Description of the task:
Render the lines from the one containing "Open the Solo Smart Home dropdown" through the one containing "tap(139, 66)", both included, as a Markdown table with the columns No. and Line. Number each line in order, and omit blank lines.

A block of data

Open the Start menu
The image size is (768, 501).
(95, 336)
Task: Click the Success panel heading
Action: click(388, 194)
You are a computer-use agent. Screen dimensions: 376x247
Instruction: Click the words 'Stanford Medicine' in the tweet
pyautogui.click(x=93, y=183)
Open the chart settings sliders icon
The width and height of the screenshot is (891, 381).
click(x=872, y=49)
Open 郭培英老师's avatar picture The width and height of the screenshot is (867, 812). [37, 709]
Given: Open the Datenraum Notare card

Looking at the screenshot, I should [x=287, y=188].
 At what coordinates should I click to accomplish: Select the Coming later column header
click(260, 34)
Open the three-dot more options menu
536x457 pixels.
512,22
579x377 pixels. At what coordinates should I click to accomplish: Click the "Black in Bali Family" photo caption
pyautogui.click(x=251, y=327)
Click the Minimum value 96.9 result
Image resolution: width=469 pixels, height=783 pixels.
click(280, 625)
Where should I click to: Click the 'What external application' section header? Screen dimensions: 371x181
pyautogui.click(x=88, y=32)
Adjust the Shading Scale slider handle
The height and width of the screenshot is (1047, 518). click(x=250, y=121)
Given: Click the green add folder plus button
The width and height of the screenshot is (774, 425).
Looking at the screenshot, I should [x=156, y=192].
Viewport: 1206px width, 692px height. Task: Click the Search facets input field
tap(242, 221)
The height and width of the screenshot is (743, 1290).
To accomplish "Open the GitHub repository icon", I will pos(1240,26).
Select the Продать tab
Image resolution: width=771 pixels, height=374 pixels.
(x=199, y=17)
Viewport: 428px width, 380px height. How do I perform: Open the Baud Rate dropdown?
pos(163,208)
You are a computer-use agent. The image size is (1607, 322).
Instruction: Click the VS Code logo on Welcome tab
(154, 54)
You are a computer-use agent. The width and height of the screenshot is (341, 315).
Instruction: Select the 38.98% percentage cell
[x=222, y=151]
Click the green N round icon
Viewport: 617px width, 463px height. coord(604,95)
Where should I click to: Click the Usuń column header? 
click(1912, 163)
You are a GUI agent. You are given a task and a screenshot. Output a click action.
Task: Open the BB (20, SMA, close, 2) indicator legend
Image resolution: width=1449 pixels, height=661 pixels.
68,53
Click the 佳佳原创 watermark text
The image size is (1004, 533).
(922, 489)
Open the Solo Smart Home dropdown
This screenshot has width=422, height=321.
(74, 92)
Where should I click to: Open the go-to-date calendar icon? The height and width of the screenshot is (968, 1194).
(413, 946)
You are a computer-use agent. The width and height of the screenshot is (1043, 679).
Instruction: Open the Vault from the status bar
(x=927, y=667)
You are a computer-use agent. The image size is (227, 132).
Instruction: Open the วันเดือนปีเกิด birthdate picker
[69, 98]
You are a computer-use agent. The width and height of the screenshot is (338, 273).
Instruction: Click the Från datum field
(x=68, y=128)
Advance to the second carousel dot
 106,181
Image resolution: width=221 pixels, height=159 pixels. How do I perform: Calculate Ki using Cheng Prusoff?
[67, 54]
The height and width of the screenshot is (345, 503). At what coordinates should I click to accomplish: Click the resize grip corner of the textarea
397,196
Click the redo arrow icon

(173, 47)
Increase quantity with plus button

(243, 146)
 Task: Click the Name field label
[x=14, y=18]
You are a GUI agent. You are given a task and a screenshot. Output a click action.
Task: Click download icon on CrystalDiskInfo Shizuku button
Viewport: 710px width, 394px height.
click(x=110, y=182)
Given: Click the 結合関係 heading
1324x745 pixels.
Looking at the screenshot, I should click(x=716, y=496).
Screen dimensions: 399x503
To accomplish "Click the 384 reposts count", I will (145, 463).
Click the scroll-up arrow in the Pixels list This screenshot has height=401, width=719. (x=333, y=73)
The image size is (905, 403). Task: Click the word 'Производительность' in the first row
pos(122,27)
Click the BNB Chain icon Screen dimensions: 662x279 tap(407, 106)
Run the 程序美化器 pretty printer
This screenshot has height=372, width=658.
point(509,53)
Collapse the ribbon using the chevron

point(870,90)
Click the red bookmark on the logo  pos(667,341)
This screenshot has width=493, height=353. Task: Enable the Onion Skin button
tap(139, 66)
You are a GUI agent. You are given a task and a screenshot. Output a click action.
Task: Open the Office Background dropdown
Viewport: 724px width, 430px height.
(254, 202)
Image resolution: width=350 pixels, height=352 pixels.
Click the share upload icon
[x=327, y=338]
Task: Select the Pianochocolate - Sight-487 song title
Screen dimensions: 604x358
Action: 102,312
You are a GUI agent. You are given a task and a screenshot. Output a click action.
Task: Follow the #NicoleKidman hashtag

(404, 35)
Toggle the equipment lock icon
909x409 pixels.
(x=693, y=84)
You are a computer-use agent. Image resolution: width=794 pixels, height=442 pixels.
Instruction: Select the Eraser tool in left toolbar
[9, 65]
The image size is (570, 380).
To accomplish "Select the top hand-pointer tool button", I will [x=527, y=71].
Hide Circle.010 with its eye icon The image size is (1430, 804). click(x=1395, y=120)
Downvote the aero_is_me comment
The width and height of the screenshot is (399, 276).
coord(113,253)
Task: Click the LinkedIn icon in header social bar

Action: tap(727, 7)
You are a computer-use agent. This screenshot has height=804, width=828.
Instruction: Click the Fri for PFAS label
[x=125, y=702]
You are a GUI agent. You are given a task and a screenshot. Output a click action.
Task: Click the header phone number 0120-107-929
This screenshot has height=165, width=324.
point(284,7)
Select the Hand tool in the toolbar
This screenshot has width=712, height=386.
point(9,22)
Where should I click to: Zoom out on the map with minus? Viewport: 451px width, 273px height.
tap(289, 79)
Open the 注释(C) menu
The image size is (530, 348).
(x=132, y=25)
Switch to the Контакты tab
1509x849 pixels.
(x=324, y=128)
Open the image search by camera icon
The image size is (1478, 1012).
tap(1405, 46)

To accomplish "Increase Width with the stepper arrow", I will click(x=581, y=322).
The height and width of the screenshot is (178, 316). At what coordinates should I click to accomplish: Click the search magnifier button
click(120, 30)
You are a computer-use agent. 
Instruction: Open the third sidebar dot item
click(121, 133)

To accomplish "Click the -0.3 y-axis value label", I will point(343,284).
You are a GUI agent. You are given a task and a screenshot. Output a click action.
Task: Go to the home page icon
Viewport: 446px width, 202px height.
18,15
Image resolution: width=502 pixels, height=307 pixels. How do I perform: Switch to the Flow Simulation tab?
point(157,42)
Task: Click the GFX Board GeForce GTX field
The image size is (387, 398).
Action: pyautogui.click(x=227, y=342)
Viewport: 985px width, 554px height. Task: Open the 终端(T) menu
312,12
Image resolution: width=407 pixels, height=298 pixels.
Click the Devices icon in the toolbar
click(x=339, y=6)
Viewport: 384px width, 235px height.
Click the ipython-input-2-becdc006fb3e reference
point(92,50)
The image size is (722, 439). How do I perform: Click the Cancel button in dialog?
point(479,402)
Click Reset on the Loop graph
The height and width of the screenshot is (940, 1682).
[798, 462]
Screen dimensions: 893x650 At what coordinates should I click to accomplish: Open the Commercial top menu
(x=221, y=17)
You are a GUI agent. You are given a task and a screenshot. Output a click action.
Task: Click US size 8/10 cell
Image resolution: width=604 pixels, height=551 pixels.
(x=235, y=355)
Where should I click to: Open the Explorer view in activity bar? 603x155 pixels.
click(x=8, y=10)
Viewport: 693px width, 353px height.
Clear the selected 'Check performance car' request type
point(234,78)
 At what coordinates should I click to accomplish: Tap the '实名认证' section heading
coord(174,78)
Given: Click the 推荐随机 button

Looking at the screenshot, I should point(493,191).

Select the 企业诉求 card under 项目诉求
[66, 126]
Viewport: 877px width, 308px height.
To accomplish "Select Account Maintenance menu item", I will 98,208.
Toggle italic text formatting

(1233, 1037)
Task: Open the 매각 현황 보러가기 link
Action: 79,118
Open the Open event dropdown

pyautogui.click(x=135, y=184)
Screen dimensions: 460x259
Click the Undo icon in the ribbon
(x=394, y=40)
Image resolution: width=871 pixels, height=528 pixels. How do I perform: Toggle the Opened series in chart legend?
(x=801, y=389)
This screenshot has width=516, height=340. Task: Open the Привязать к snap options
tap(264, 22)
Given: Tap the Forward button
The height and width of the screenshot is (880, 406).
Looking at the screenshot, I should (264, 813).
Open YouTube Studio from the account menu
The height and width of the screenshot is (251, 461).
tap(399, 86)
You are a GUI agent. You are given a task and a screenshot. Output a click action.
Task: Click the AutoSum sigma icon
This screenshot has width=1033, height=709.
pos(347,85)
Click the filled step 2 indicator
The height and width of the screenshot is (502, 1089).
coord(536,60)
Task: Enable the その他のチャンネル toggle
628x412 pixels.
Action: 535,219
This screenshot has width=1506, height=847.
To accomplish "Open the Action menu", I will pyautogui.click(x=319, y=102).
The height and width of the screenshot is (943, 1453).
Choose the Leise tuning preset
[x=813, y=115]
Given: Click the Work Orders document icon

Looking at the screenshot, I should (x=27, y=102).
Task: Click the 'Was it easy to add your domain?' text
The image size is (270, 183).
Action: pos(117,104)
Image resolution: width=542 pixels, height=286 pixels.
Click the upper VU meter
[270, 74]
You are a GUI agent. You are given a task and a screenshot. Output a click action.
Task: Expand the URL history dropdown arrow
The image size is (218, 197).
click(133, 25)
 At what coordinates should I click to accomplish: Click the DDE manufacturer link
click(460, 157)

The output:
| No. | Line |
|---|---|
| 1 | Open the Solo Smart Home dropdown |
| 2 | This screenshot has width=422, height=321. |
| 3 | (74, 92) |
| 4 | Where should I click to: Open the go-to-date calendar icon? The height and width of the screenshot is (968, 1194). |
| 5 | (413, 946) |
| 6 | You are a computer-use agent. The width and height of the screenshot is (1043, 679). |
| 7 | Instruction: Open the Vault from the status bar |
| 8 | (x=927, y=667) |
| 9 | You are a computer-use agent. The image size is (227, 132). |
| 10 | Instruction: Open the วันเดือนปีเกิด birthdate picker |
| 11 | [69, 98] |
| 12 | You are a computer-use agent. The width and height of the screenshot is (338, 273). |
| 13 | Instruction: Click the Från datum field |
| 14 | (x=68, y=128) |
| 15 | Advance to the second carousel dot |
| 16 |  106,181 |
| 17 | Image resolution: width=221 pixels, height=159 pixels. How do I perform: Calculate Ki using Cheng Prusoff? |
| 18 | [67, 54] |
| 19 | The height and width of the screenshot is (345, 503). At what coordinates should I click to accomplish: Click the resize grip corner of the textarea |
| 20 | 397,196 |
| 21 | Click the redo arrow icon |
| 22 | (173, 47) |
| 23 | Increase quantity with plus button |
| 24 | (243, 146) |
| 25 |  Task: Click the Name field label |
| 26 | [x=14, y=18] |
| 27 | You are a GUI agent. You are given a task and a screenshot. Output a click action. |
| 28 | Task: Click download icon on CrystalDiskInfo Shizuku button |
| 29 | Viewport: 710px width, 394px height. |
| 30 | click(x=110, y=182) |
| 31 | Given: Click the 結合関係 heading |
| 32 | 1324x745 pixels. |
| 33 | Looking at the screenshot, I should click(x=716, y=496). |
| 34 | Screen dimensions: 399x503 |
| 35 | To accomplish "Click the 384 reposts count", I will (145, 463). |
| 36 | Click the scroll-up arrow in the Pixels list This screenshot has height=401, width=719. (x=333, y=73) |
| 37 | The image size is (905, 403). Task: Click the word 'Производительность' in the first row |
| 38 | pos(122,27) |
| 39 | Click the BNB Chain icon Screen dimensions: 662x279 tap(407, 106) |
| 40 | Run the 程序美化器 pretty printer |
| 41 | This screenshot has height=372, width=658. |
| 42 | point(509,53) |
| 43 | Collapse the ribbon using the chevron |
| 44 | point(870,90) |
| 45 | Click the red bookmark on the logo  pos(667,341) |
| 46 | This screenshot has width=493, height=353. Task: Enable the Onion Skin button |
| 47 | tap(139, 66) |